OLYMPIA, Wash. — The state Supreme Court on Friday said a plan adopted by the Washington Redistricting Commission “substantially complied” with statutory deadlines, and declined to adopt a new redistricting plan for the state.

"This is not a situation in which the Supreme Court must step in because the Commission has failed to agree on a plan it believes complies with state and federal requirements," the justices wrote. “The court concludes that the primary purpose of achieving a timely redistricting plan would be impeded, not advanced, by rejecting the Commission’s completed work.”

The five-page order was signed by all nine justices and it returns the issue to the commission for any final steps necessary before sending new political maps to the Legislature.

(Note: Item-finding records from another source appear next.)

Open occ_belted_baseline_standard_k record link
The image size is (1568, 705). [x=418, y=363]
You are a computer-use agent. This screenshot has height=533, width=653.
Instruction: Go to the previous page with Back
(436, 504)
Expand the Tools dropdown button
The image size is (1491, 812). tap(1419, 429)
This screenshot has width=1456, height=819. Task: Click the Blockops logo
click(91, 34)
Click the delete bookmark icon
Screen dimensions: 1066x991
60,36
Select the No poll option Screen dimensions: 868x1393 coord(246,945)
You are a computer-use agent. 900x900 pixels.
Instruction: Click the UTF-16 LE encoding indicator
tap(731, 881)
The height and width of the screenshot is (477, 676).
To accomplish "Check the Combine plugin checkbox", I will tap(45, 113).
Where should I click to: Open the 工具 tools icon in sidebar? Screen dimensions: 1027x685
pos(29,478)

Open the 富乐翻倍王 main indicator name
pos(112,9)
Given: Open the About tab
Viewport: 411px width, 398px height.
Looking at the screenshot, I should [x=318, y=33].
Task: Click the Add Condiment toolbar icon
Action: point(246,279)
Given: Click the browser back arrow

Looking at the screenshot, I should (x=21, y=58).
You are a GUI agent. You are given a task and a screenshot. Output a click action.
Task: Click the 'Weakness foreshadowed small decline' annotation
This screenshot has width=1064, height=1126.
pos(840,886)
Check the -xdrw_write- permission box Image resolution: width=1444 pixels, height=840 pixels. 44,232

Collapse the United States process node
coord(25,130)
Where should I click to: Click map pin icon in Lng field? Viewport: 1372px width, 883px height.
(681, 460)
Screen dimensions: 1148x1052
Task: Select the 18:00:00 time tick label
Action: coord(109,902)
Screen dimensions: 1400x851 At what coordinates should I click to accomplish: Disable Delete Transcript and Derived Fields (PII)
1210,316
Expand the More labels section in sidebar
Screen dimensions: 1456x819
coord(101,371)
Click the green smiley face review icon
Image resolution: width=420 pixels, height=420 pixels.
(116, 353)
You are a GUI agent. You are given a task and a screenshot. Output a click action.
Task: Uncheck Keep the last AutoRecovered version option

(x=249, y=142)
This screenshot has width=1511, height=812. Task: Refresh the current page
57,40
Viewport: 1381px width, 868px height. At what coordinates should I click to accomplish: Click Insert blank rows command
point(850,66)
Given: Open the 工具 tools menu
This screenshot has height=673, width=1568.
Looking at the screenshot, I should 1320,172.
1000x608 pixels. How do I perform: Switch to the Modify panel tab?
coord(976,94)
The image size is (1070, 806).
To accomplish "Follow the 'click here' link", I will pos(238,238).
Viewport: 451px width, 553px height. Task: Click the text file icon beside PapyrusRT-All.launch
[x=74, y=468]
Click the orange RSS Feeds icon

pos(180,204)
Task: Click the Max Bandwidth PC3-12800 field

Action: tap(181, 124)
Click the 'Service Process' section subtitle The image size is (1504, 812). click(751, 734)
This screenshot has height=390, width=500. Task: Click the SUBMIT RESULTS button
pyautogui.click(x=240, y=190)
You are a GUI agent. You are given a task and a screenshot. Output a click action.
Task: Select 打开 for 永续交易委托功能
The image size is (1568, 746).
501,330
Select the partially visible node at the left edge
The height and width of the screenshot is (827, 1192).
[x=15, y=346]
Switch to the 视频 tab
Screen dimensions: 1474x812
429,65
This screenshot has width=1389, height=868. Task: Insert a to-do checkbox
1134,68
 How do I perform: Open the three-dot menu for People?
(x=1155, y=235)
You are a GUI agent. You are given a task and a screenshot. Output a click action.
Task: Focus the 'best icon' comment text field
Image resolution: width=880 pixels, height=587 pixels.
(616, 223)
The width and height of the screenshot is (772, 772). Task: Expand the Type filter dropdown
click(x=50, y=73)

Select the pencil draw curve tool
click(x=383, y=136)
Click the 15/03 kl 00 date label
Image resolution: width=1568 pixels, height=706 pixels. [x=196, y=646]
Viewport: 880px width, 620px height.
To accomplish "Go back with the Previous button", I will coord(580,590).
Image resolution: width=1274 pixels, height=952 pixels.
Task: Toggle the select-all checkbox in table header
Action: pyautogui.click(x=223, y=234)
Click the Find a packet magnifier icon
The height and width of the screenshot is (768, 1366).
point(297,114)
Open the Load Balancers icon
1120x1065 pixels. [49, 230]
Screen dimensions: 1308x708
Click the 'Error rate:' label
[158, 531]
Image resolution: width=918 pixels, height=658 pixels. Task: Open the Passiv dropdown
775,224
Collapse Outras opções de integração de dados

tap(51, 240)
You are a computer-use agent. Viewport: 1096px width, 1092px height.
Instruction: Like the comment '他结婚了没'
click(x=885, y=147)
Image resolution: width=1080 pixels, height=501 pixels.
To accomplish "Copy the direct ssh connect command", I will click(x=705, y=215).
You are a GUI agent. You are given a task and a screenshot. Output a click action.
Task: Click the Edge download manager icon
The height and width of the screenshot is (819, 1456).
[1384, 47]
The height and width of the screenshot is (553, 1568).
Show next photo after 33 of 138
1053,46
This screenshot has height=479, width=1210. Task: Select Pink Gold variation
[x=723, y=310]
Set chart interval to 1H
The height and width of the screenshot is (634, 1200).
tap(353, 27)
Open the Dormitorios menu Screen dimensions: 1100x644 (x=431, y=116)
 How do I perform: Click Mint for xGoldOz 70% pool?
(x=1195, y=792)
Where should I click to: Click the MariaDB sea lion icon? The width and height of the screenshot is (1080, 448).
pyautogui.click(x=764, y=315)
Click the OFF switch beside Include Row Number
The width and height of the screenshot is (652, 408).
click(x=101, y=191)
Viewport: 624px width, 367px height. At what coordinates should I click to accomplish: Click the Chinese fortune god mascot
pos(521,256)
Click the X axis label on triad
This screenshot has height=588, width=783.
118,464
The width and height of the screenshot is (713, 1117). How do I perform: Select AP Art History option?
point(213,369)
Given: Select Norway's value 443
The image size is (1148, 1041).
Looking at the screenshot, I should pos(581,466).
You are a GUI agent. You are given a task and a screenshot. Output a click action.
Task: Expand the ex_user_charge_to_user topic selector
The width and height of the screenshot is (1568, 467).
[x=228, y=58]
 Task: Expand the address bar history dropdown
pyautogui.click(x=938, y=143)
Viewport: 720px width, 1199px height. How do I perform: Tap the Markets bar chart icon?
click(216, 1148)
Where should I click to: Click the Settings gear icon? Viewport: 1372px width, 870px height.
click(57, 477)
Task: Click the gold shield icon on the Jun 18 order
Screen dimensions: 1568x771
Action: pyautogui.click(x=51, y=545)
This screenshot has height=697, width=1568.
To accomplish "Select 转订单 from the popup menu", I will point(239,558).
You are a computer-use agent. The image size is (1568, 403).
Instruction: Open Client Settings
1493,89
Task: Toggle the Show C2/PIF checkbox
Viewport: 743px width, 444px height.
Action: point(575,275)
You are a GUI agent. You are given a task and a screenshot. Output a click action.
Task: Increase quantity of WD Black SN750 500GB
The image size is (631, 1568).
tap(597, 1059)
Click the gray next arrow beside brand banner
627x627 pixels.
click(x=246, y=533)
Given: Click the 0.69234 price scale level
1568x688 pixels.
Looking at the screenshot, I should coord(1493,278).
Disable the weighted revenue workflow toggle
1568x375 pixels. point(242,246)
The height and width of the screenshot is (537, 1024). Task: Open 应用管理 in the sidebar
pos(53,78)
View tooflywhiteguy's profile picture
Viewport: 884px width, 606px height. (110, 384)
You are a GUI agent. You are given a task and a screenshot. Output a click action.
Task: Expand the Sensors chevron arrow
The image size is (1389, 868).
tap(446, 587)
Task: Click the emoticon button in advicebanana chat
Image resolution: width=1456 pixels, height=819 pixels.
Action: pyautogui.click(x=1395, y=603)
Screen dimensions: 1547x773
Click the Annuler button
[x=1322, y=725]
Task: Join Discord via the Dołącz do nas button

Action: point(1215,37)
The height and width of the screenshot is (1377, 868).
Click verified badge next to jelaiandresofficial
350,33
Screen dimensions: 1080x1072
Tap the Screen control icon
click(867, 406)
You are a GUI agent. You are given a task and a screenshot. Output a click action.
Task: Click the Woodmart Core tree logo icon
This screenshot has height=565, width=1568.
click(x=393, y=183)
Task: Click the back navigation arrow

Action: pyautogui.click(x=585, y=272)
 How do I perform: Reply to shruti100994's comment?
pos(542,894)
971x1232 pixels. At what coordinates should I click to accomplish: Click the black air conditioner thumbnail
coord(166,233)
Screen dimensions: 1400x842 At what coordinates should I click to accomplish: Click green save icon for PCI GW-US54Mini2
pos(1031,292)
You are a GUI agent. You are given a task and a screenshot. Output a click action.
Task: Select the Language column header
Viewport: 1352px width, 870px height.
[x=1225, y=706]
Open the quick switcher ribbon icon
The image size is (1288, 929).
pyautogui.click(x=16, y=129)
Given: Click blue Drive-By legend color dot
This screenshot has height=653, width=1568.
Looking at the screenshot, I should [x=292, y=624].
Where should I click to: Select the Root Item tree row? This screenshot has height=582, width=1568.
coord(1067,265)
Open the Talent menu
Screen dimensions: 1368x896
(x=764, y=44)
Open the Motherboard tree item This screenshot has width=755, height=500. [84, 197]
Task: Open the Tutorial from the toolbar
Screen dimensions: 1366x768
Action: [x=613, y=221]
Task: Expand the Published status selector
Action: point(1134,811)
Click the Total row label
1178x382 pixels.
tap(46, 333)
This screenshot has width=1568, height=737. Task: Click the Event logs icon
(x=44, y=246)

The Redistricting Commission consisted of four voting members — two Democrats and two Republicans — appointed by legislative caucus leaders. The Democratic appointees were former legislator Brady Piñero Walkinshaw and state labor-council leader April Sims; Republican commissioners were former state legislators Joe Fain and Paul Graves.

By law, at least three of the four had to agree on new political maps by Nov. 15.

Commissioners defended their chaotic final hours of work at a news conference last month, saying it was hampered by a late 2020 Census, limitations caused by the coronavirus pandemic and technological issues such as crashing computers.

But all four commissioners agreed the tardy maps that were ultimately produced had their full support and should be considered by the Supreme Court justices.

The order states that the court has not evaluated and does not render any opinion on the plan’s compliance with any statutory and constitutional requirements other than the November 15th deadline.

“By voting to approve congressional and legislative redistricting plans before the end of the day on November 15, 2021, the Commission complied with its obligation under article II, subsection 43(6) of the Washington Constitution to “complete redistricting” by that date, and it substantially complied with the essential purpose of RCW 44.05.100 to approve and transmit a plan to the legislature by that date,” the justices wrote.